Hi, I just need some advise if possible, I'm planning on getting a leopard gecko within the next month or so, it will be an adult. I'm just a bit unsure on what heating method would be best, everyone seems to use heat mats on thermostats, however our set up (even when using a new heat mat) heats the ground but not the air temp. Our house is relatively cool so not sure this is ideal, pet shop recommended heat bulb (coloured so the gecko can't see it), is this an okay method even in a 2ft viv?? How difficult would it be to get a sufficient temp gradient in such a small viv? Also if this method is okay would I use a heat mat aswell to get the ground temp?? 
Sorry for so many questions.


----------



## Ophexis (Feb 19, 2010)

The air temp is not at all important  As long as the heat mat will get the hot end ground temp to 30-32*C then it will be fine. Also, I wouldn't worry about how cool your house gets - the leo will be absolutely fine without any additional heating to the cool end, they need to be able to thermoregulate to remain healthy : victory:


----------



## vgorst (Sep 27, 2011)

Hi there,

For leopard geckos, ground temperature is important rather than ambient air temperature. In the wild they would come out in the darker hours and lie on rocks/substrate that have been warmed by the sun throughout the day - heat mats replicate this. Any colour light bulbs can still be seen by leopard geckos, so would disrupt them if you were planning to use this during the night - most are not willing to come out in the day to bask under them so they won't get the heat they require. Heat mats really are the best option for this species 

If you do still choose to use a heat lamp make sure it is also on a thermostat (as the mat should also be) to prevent over heating. You would also have to keep a close eye on the cool end, as you said, in a 2ft viv it is going to make getting an effective thermogradient difficult.

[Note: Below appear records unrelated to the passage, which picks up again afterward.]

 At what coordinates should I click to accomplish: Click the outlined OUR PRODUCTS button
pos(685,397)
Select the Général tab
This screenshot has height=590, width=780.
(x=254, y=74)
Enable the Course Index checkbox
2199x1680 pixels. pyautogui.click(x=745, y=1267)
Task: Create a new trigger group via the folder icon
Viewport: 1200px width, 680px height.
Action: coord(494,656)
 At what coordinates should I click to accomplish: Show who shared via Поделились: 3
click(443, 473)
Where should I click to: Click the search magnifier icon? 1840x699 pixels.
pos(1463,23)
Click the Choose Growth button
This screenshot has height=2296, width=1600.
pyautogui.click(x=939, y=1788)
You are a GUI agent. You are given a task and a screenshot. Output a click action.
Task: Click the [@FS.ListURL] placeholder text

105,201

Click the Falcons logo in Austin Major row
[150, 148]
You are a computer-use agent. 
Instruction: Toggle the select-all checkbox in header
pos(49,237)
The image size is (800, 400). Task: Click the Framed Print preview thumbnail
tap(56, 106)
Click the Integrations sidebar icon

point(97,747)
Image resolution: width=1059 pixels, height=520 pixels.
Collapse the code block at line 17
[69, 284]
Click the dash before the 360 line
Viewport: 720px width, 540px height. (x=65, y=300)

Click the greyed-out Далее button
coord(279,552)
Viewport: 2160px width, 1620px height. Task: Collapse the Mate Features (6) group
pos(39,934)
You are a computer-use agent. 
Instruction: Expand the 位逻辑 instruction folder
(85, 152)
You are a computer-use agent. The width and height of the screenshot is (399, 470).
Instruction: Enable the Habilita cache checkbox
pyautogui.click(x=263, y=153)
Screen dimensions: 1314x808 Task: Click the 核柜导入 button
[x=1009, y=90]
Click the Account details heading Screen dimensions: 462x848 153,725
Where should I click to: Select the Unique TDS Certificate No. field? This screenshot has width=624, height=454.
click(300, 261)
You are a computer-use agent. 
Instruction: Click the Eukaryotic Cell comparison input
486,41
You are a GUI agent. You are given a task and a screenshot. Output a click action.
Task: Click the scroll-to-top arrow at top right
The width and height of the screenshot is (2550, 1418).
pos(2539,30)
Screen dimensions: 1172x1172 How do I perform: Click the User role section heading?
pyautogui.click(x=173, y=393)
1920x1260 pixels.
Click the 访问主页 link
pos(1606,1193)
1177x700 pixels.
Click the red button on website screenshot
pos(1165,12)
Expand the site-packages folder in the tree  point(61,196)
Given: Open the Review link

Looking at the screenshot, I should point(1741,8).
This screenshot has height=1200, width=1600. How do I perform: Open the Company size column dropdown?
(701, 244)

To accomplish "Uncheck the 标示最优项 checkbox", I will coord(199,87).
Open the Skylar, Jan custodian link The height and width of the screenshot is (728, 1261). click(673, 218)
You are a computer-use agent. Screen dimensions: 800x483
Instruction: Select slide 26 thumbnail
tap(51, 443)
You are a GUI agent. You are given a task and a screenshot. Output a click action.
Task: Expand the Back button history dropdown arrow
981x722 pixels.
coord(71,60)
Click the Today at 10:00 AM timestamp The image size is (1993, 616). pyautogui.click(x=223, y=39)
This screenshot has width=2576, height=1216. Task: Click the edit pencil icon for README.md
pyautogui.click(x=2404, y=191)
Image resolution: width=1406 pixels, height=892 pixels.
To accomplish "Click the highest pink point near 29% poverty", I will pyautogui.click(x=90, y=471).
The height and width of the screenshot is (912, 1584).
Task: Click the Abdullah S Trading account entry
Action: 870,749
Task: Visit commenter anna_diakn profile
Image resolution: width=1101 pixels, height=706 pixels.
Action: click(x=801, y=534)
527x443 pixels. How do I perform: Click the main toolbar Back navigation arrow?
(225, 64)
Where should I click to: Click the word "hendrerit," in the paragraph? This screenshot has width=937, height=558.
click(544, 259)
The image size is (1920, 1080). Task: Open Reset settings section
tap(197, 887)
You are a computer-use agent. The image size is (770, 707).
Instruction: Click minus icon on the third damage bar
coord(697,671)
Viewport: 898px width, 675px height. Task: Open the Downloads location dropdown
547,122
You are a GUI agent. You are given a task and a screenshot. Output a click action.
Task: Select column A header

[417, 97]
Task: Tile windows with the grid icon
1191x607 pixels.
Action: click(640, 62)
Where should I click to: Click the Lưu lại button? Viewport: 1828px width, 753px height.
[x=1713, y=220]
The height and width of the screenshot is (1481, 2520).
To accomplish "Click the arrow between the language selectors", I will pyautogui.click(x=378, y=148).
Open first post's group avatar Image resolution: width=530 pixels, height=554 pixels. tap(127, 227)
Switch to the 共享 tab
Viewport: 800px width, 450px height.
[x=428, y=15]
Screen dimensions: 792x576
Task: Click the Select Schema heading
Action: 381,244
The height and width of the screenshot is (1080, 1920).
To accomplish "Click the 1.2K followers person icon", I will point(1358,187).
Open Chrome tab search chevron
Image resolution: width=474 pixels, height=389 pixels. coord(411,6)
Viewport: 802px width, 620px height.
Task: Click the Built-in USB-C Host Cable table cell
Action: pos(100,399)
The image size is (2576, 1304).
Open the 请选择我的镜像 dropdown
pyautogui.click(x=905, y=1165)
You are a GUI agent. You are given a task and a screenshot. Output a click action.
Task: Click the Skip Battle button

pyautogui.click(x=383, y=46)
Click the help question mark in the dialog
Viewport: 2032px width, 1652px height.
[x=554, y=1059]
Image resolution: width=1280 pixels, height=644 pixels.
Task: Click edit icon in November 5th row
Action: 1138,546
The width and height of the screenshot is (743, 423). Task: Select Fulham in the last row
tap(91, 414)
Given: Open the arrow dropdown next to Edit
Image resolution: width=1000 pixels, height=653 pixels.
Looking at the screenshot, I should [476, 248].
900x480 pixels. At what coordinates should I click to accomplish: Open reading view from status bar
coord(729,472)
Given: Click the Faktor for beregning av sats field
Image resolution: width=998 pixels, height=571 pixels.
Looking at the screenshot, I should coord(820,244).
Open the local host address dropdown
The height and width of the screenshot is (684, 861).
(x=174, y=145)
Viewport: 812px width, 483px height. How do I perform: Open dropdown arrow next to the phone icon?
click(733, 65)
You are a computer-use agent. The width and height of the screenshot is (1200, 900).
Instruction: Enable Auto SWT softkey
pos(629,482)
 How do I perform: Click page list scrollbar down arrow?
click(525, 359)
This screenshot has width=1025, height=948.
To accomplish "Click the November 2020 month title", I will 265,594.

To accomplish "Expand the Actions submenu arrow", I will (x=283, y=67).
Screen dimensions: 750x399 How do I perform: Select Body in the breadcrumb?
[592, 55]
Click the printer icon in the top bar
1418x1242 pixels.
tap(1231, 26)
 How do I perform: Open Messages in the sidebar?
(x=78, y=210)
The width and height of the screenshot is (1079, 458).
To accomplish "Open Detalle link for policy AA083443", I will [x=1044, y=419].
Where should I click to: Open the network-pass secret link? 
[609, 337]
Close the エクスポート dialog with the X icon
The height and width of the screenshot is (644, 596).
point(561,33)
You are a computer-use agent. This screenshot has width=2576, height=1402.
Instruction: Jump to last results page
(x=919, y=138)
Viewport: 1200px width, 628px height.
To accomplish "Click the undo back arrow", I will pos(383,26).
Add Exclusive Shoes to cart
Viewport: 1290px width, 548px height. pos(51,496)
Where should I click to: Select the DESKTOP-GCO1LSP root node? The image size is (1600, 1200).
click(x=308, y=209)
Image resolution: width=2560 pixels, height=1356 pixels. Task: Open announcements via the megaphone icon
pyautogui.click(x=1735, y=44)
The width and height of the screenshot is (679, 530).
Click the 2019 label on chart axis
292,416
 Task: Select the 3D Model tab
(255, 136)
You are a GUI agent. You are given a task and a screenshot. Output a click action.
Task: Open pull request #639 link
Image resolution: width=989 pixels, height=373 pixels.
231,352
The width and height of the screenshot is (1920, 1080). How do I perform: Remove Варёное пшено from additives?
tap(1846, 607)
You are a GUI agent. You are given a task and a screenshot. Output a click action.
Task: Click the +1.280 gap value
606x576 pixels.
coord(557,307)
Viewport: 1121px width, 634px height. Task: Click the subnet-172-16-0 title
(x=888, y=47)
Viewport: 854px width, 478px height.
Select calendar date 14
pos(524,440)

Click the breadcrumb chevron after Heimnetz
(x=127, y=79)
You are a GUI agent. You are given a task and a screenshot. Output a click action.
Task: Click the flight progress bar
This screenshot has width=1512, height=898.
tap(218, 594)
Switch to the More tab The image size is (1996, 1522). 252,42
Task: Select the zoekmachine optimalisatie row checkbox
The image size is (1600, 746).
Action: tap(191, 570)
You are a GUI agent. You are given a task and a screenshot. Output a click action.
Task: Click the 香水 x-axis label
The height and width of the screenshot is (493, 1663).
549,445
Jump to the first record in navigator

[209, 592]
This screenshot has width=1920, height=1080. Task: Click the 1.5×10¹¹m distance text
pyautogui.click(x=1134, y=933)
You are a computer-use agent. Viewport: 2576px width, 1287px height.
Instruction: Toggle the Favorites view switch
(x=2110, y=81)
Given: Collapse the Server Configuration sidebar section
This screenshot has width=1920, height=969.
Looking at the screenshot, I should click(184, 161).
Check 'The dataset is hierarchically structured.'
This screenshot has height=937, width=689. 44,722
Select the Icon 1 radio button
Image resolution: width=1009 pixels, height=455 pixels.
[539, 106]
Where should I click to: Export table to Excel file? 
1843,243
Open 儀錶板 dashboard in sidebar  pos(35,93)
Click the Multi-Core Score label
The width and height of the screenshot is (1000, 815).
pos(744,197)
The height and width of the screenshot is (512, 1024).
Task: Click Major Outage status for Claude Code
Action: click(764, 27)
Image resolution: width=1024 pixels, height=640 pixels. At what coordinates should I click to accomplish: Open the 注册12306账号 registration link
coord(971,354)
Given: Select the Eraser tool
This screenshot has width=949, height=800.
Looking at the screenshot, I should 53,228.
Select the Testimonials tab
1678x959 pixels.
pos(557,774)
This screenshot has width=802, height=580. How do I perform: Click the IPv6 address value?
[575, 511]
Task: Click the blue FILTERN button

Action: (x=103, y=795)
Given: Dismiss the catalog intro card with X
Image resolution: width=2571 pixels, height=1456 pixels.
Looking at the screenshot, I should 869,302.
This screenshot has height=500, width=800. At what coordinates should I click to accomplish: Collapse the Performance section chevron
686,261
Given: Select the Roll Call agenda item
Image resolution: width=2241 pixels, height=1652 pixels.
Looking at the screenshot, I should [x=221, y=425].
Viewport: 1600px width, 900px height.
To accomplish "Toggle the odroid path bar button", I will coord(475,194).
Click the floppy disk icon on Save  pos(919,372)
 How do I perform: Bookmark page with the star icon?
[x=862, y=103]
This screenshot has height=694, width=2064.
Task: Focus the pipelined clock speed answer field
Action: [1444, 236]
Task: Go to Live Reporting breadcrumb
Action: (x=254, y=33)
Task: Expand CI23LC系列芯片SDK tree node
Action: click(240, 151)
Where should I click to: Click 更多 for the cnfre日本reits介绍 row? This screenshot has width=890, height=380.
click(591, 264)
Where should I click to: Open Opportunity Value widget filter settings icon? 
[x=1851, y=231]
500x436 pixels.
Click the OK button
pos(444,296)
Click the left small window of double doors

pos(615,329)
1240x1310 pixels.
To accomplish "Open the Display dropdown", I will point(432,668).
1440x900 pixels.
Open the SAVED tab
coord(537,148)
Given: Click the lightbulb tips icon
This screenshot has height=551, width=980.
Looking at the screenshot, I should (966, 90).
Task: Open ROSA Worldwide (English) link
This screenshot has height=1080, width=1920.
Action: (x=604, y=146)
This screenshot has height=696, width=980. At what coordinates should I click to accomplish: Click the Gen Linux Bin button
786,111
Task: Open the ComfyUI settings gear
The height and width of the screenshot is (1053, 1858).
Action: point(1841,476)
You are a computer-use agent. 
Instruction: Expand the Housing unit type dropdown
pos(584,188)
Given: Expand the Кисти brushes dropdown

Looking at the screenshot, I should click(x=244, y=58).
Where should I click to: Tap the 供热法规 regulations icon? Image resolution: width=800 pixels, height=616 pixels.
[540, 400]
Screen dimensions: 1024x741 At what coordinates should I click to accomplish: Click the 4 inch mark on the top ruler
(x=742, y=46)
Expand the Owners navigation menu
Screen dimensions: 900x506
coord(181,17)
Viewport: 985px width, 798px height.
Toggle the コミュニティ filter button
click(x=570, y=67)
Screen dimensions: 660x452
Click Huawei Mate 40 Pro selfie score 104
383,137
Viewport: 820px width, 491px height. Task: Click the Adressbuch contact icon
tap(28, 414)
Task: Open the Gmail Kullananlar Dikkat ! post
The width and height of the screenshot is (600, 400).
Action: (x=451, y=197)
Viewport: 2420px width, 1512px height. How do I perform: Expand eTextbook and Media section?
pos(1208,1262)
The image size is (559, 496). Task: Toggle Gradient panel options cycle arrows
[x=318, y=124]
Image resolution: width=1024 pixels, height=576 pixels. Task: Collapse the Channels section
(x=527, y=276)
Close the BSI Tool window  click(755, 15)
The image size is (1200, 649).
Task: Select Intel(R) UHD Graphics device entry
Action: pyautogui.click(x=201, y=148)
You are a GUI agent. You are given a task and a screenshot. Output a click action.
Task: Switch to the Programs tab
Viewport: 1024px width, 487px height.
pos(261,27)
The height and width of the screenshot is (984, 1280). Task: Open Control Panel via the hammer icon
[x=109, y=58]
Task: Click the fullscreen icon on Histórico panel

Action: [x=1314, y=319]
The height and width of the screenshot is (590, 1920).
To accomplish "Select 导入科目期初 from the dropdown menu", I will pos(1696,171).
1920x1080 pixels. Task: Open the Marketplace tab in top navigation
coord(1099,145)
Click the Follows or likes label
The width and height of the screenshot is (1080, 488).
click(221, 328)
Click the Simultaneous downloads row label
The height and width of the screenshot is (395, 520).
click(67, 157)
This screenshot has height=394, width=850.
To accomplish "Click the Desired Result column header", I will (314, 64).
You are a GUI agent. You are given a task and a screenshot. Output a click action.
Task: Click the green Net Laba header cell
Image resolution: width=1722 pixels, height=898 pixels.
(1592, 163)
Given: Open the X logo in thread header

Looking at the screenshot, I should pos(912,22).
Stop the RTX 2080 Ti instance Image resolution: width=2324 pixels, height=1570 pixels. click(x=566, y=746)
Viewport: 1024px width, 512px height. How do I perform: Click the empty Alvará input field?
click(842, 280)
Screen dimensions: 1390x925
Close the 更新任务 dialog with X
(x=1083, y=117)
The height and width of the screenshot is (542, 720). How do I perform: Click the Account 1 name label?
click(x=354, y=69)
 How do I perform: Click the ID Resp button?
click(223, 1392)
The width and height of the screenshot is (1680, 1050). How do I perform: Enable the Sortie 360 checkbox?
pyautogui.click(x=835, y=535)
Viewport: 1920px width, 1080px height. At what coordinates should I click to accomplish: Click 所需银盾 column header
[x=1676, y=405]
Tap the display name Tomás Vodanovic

If you haven't already read about it, thermostats are not accurate for measuring temperatures so should be used along with a digital (not analogue) thermometer to get the correct temperatures.


----------



## vix1707 (Dec 6, 2010)

So as long as the ground temp is hot enough the air temp doesn't matter? What would you reccomend as the best heat mat and stat? I have the exo terra desert mat which currently is under a glass tank, we are however switching to a 2ft wooden one, would you reccomend putting it directly under a substrate such as Lino (I understand sand is a definite no due to possible impact ions) it just never seems to get very warm and its a fairly new one :-/. Also sorry for all the questions, I've been told UVB doesn't matter so my as long as there given neutrobal and calci dust properly, will it harm them to have it in or is it not recommended. 
Thank you


----------



## vgorst (Sep 27, 2011)

For a wooden viv I would put the mat inside the tank but under the substrate. I think I use habistat mats (which haven't failed me yet) and habistat or microclimate thermostats are reliable. 

UVB is beneficial but not necessary. If you don't have a UVB light you're right, you must supplement them well.


----------



## vix1707 (Dec 6, 2010)

Thank you for all your help, just want to make sure it's all set up correctly before getting him


----------